**Task inputs**:

--- START ---

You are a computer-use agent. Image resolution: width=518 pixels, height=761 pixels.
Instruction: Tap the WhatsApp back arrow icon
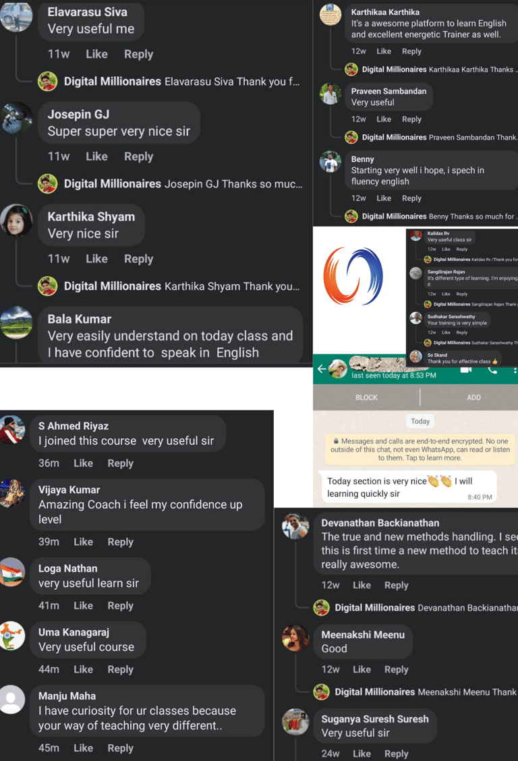point(321,370)
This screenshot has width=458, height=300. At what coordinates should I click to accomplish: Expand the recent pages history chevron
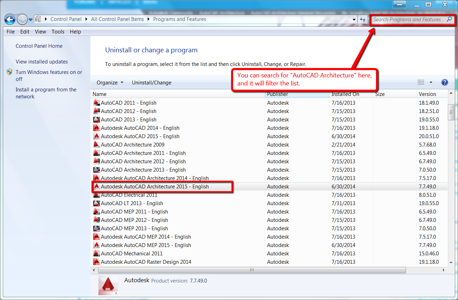(31, 20)
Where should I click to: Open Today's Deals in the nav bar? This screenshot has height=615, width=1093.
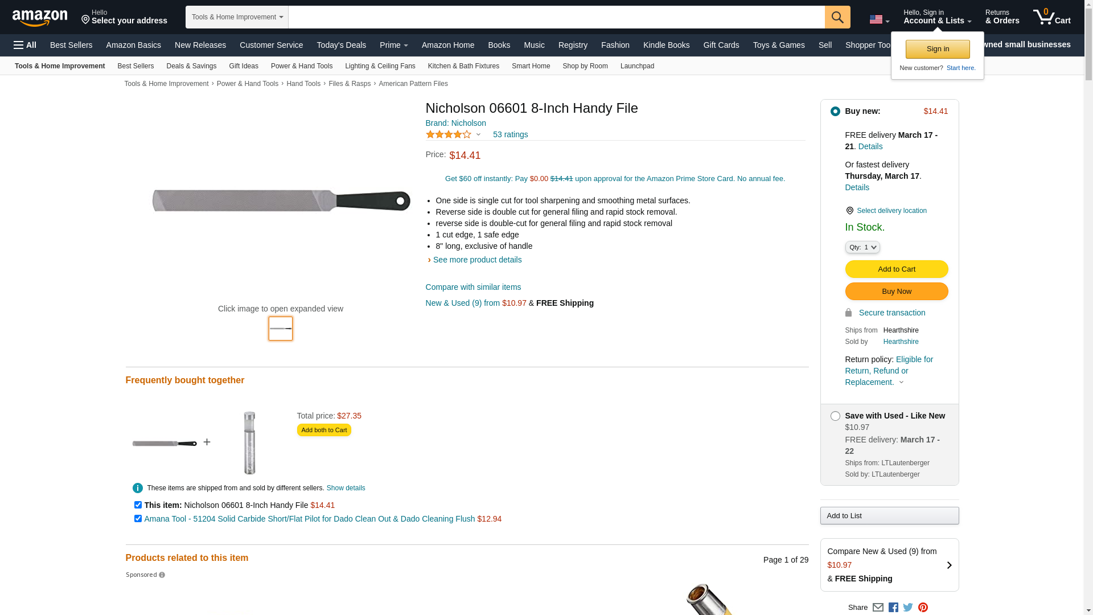tap(341, 45)
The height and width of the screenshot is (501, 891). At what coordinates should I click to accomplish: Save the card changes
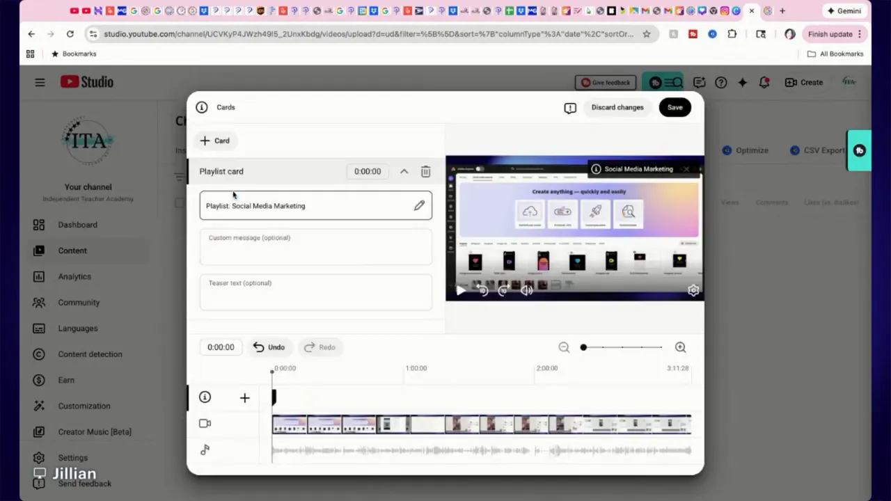674,107
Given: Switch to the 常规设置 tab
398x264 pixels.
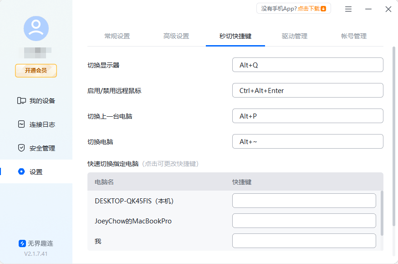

--- END ---

**Task objective**:
Copy the lines from the entries above in which the word "pixels" appears.

**Solution**:
You are a computer-use agent. Image resolution: width=518 pixels, height=761 pixels.
398x264 pixels.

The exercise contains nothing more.